A Canadian who calls himself the owner of a used-computer dealership in Calgary (one that apparently doesn’t have a website) says he’s sitting on a pile of data for Ernst & Young’s customers, stored on servers he bought in 2006.
As of last week, Mark Morris was sort of, well, holding that data ransom, more or less, until the global consultancy ponied up for its return.
He was originally thinking of a $50,000 retainer – and that’s just to begin deleting backups of the purported data, which he’s believed to have stored on various devices, not the data on the primary server.
But as Network World reports, nobody’s even sure whether the breach is real or just the figment of Morris’s imagination.
According to court documents, Morris claims that he found a treasure trove of business data associated with Ernst & Young’s clients, mostly left on one of two servers he picked up for $300 after Ernst & Young bought the firm he was working for as an independent contractor, Synergy Partners, in 2003.
Morris reportedly informed the Canadian privacy commission about the breach.
He said that when he first contacted Ernst & Young in March 2014, the company “just demanded I give them the server back.”
Network World quotes his response:
I told [Ernst & Young] I do not work for free.
He subsequently contacted the site DataBreaches.net, reportedly telling them that the server’s holding data on…
...hundreds of companies' financials, nondisclosure agreements, confidentiality agreements, personnel files for their employees with social insurance numbers, applicants' resumes with social insurance numbers.
Well, if it’s true, then ouch.
But Morris declined to supply any proof, such as screenshots, claiming to prefer to rely on what’s already publicly available in court documents.
Also, one would assume (and hope) that if the breach is in fact real, sending out screenshots of such information willy-nilly would get him in a whole other world of legal hurt.
The “court documents” bit comes in because, understandably, Ernst & Young took up the matter with the Calgary court.
In those filings, Ernst & Young says it doesn’t know if Morris’s claims are genuine, Network World reports, but if there really is customer data on the servers, it wants it to go away – either via deletion or by having Morris give it back.

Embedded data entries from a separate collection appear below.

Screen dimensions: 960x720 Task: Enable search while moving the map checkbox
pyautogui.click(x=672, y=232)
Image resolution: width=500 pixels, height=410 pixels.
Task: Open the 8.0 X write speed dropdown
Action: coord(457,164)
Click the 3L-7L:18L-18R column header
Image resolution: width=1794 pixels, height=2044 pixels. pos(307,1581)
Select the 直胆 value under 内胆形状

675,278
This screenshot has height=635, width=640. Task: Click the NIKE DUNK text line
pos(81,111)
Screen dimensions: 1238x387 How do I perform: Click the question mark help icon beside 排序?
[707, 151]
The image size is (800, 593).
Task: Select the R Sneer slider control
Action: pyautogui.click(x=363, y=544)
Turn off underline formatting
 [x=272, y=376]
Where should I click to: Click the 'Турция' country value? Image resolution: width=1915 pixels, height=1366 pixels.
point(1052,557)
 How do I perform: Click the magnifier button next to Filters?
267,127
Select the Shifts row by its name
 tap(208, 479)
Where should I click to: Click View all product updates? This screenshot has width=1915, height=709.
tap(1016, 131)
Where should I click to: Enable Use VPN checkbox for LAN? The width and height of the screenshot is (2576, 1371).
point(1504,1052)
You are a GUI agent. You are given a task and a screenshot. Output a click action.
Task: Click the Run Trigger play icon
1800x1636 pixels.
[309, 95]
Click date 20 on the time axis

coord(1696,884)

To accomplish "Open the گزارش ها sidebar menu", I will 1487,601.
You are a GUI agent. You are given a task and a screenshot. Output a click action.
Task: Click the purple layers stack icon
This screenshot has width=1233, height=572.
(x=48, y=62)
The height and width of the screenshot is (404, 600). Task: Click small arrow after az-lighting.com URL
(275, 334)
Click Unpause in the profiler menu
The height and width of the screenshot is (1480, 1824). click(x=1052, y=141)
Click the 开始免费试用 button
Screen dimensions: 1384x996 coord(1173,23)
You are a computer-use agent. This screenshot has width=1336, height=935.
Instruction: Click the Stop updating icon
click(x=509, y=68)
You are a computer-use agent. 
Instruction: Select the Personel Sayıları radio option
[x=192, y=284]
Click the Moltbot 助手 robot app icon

If there really are data stores floating around, Morris shopped them around for some tidy sums.
According to court documents, Morris contacted a former Ernst & Young partner in June and told him that a law firm, a data company and an M&A advisory firm were interested in acquiring the alleged data, with bids for it supposedly reaching $1.2 million.
How in the world could Morris’s alleged actions be legal?
Ernst & Young can’t take any chances.
A Calgary court ordered Morris to provide the firm’s legal counsel with copies of the alleged data, plus the primary server’s serial number by yesterday, 15 September.
That means that by now, Ernst & Young should know whether there was, in fact, a data breach caused by the failure of the company to scrub its equipment before selling it.
By 30 September, Morris is required to give access to the servers and devices to Ernst & Young’s inspectors.
He told Network World in a phone call last week that he intended to comply with the order and that he was expecting the meeting to take place in his warehouse.
But time is money, and Morris claims Ernst & Young agreed, via e-mail, to pay him $1,500 per day to cooperate with the data inspection.
Morris said that there’s a lot of data to go through, so he expected it would take a while.